[PAGE EXCERPT]
6.  Casting wise where did you find little Chip?  What about Cody and Cody’s family, especially the character of Eileen played by Kelly McAndrew?  You have some of the toughest sequences opposite Kelly, what was it like working with her?
Except for Brian Murray and Park Overall, the rest of the cast I met through auditions run by our excellent casting director Cindi Rush and her associate Michele Weiss. Sebastian, even though he was only six years old, had all the qualities of my favorite actors in full: real compassion, real imagination, inventiveness, a great work ethic, and a mind like a computer. From the moment I met him, there was something about him that he felt like my kid. Something very interesting happened as we cast Cody and his family. We looked at all our first choices, and they happened to look like a family. It was absurdly good luck.
 
Trevor St. John who plays Cody and Peter Hermann who plays Dave are two of my favorite casting choices. They were full of surprises in auditions, and they are the surprise anchors for the film. They also do their work as actors so skillfully and seamlessly, people talk about their characters and almost forget to remark on the acting. Kelly is a dream to work with. She has so many tools at her disposal, is willing to try anything, and she cares enough to stick up for her character if she disagrees with what is happening. Our most intense scene together was on the first day of shooting. It’s one of those scenes where if it goes well, you feel awful afterwards. And we felt awful that day. But I love watching her performance now. It’s a hard scene for Eileen too, and Kelly’s ability to communicate that makes the rest of the film extremely interesting.
7.  Why Tennessee?  What’s the deal with the accent?  How long was the shoot and location wise where did you find some of the homes used in the film?  Length wise this film is extremely long at 169 minutes and utilizes long takes with minimal cuts, can you explain your use of longer takes to help tell the story?

[DATASET ENTRIES]
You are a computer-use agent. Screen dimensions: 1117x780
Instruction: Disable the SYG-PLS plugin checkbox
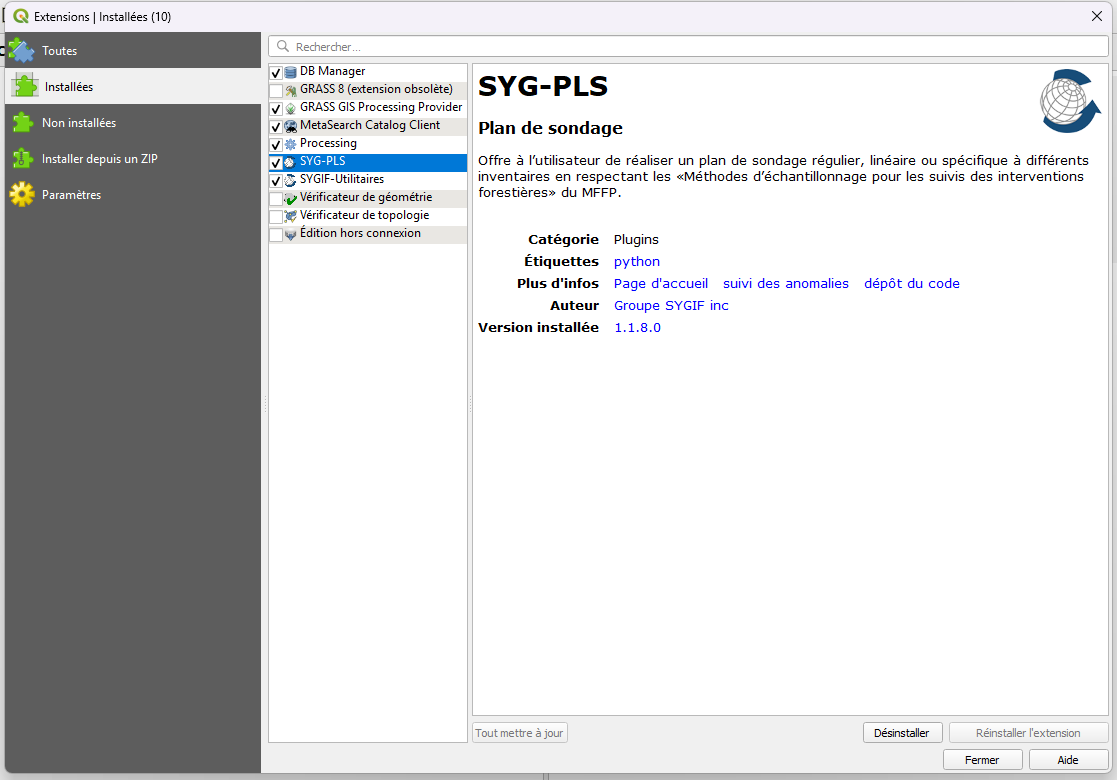(276, 162)
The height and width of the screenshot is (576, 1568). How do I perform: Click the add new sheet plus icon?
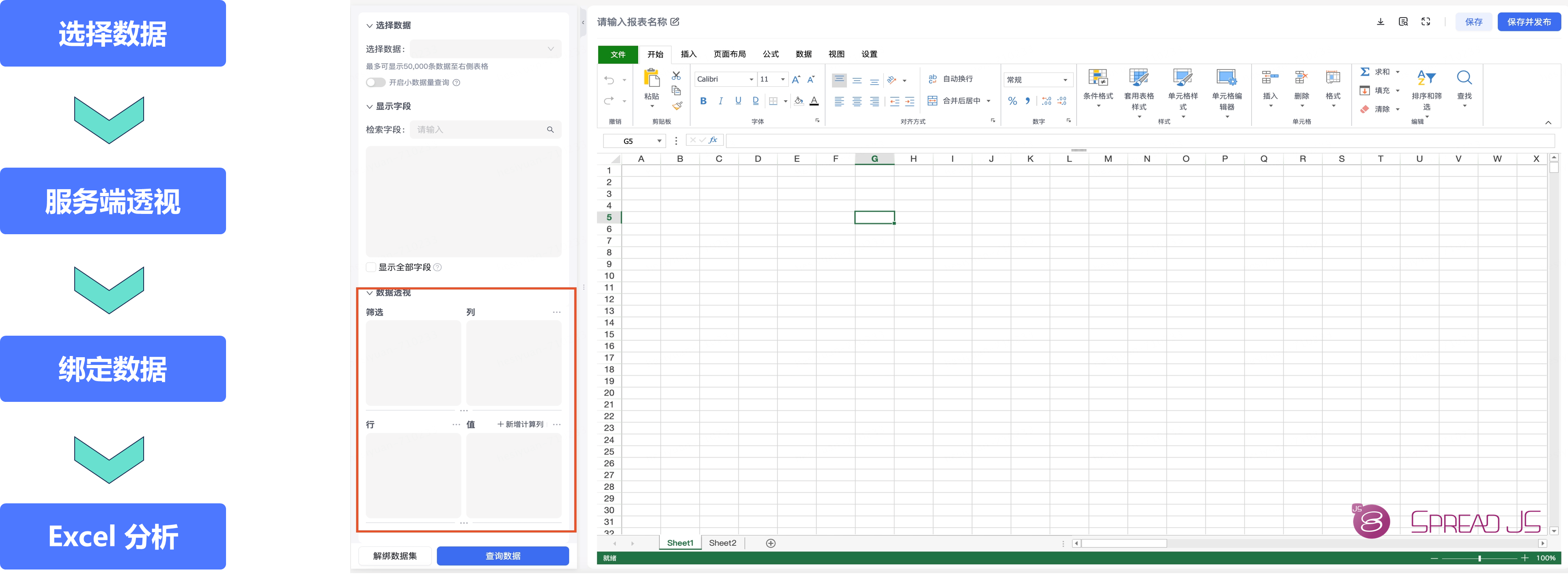[771, 543]
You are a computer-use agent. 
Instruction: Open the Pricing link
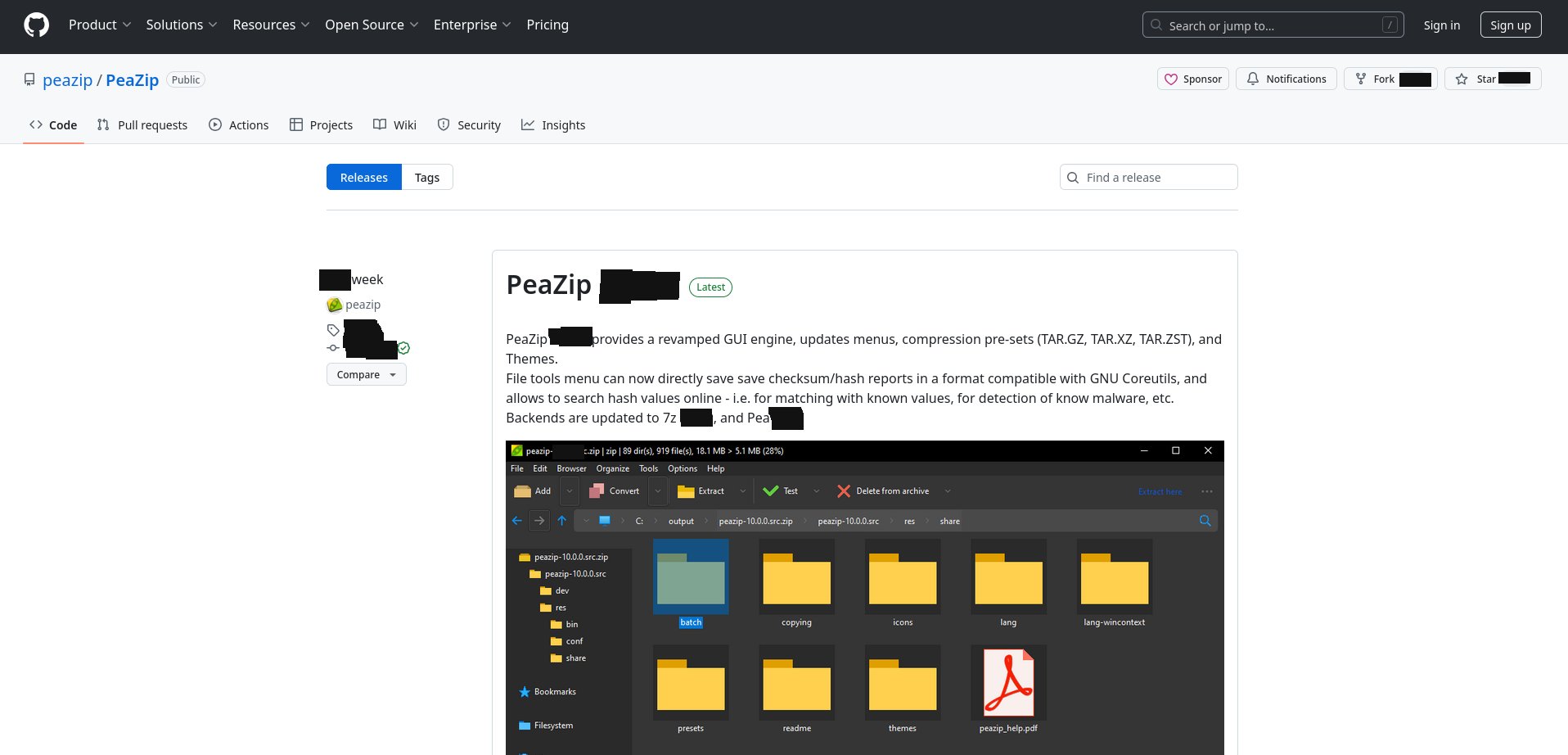[x=547, y=25]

[PROMPT 1]
Summarize the interview excerpt in two sentences.
[PROMPT 2]
Copy everything in the interview excerpt from "Trevor St. John" down to "film extremely interesting.".
The items come from a different source than the interview excerpt.

[FULL OUTPUT 1]
Apart from Brian Murray and Park Overall, the cast was found through auditions run by casting director Cindi Rush and her associate Michele Weiss, and the speaker praises six-year-old Sebastian as well as Trevor St. John and Peter Hermann, who play Cody and Dave. Kelly McAndrew is described as a dream to work with, and the most intense scene with her was shot on the first day of filming.

[FULL OUTPUT 2]
Trevor St. John who plays Cody and Peter Hermann who plays Dave are two of my favorite casting choices. They were full of surprises in auditions, and they are the surprise anchors for the film. They also do their work as actors so skillfully and seamlessly, people talk about their characters and almost forget to remark on the acting. Kelly is a dream to work with. She has so many tools at her disposal, is willing to try anything, and she cares enough to stick up for her character if she disagrees with what is happening. Our most intense scene together was on the first day of shooting. It’s one of those scenes where if it goes well, you feel awful afterwards. And we felt awful that day. But I love watching her performance now. It’s a hard scene for Eileen too, and Kelly’s ability to communicate that makes the rest of the film extremely interesting.